The decision by voters in California, which has the fifth-largest economy in the world, is probably the most significant in relation to Ireland, given that many of the hi-tech American companies here have their base in the state.

Historically, one of the main reasons for maintaining the ban on cannabis use here was that governments did not wish the Republic to be seen as a haven for drug users, as this could be a deterrent to investors. But that situation seems to have reversed if investors are coming here from a place where it is now fully legal to possess and consume cannabis.

While relatively little attention was paid to last week's report by the NACDA in Dublin, the advisory council's role is supposed to be to inform and direct the Government's policy on drugs. No mention of legalisation was made in the report or in its other major report last year, The Illicit Drugs Market in Ireland.

The illicit drugs report is the most comprehensive study of drug use and its effects in Ireland. It was carried out over three years by researchers Anne Marie Donovan and Johnny Connolly of the Health Research Board and gives the clearest insight yet into the impact of drugs.

One of the most striking findings of the illicit drugs report is that Garda action in seizing drugs is actually one of the main causes of violence in the drugs trade, as dealers assault and murder each other over loss of earnings.

The NACDA report also found that, despite up to 15,000 arrests each year by gardai and customs, the vast majority of arrests are of young people for simple possession of small amounts of drugs for personal use. More than 120,000 people have criminal convictions for drugs possession or supply over the past decade and the Garda continues to prosecute people at a rate or around 1,000 a month to meet its key performance indicators in its efforts to "reduce supply".

The research showed the proliferation of drugs in Irish society has increased significantly over the past decade. Interviews with residents of medium-sized towns such as Drogheda revealed the existence of drug-dealing zones more normally associated with inner cities; people afraid to go to certain areas at certain times of days; and high numbers of people who had seen drugs being used and needles discarded.

Between 70pc and 90pc of arrests are of people aged under 24 prosecuted for possessing cannabis with a value of €10 or less. Most arrests and seizures were as a result of the Garda's broad stop-and-search powers.

Heroin is cheaper and more available than ever before and the market for crack cocaine and crystal meth, though still expensive in international terms, is expanding due to the high profitability of sales.

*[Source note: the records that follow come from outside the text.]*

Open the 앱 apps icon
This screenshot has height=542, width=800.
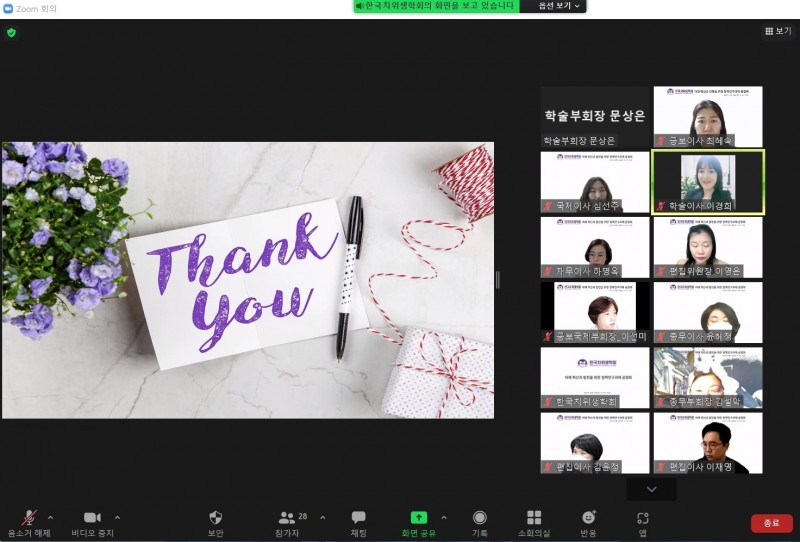pos(643,518)
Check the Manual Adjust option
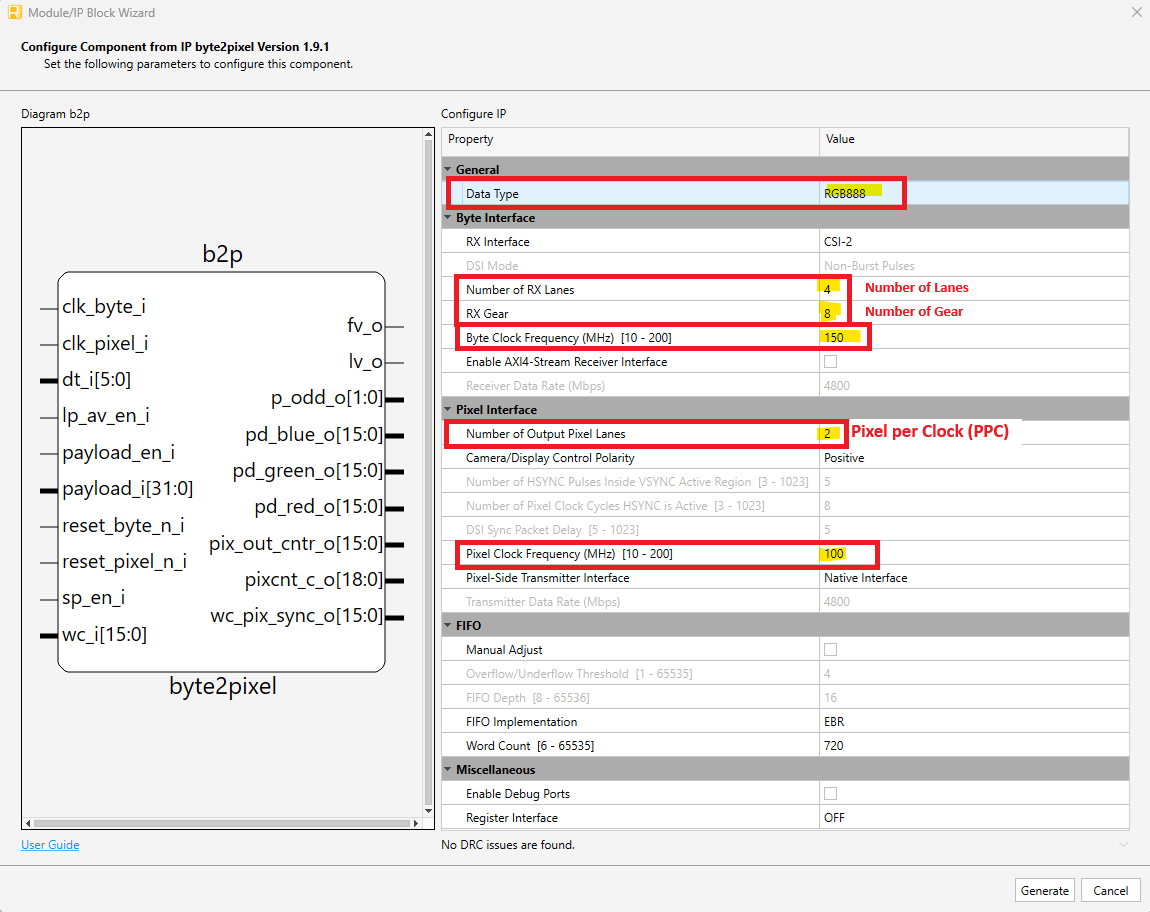The width and height of the screenshot is (1150, 912). pyautogui.click(x=831, y=649)
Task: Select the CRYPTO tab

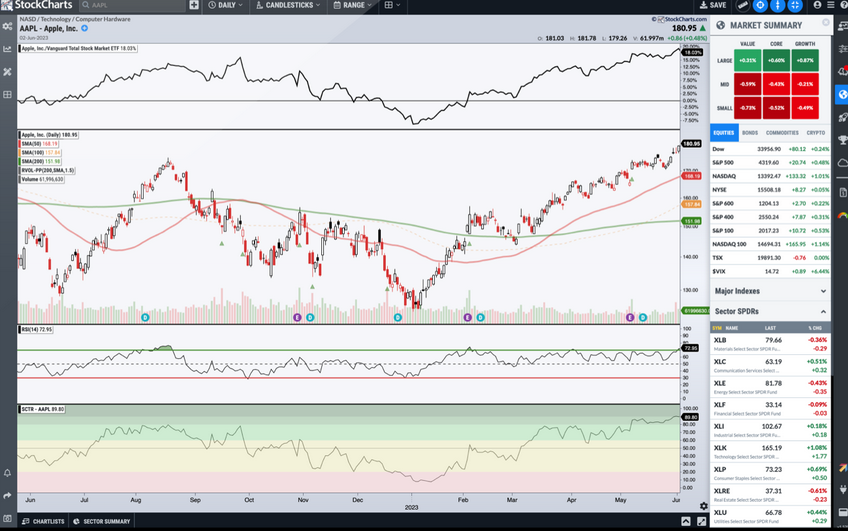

Cannabis is still the most widely used drug and last week's NACDA report showed that 27pc of the population aged between 15 and 64 have tried the drug or use it regularly.

Professor Catherine Comiskey, of Trinity College Dublin and chair of the NACDA, said in her introduction to the report: "Approaches that seek to divert problematic drug users into treatment, that prioritise local community perspectives, and those that occur in collaboration with community-based structures and all relevant agencies, are more likely to be sustainable over time and to win public support."

This could likely develop only in a situation in which some form of legalisation has made drug addiction less of a criminal offence.

The NACDA said that despite all the State's efforts to combat drugs, the market remained "resilient" and continues to grow in all areas of the country.

The report stated the Government's National Drugs Strategy was meant to "disrupt the activities of organised criminal networks involved in the illicit drugs trade in Ireland and internationally, and to undermine the structures supporting such networks".

It concluded: "If basic market logic is applied, it could be assumed that a significant reduction in drug availability would mean an increase in prices and/or a reduction in drug purity. However, interviews with drug sellers, drug users and gardai suggest heroin and cocaine had become cheaper to buy in all four sites and at all market levels."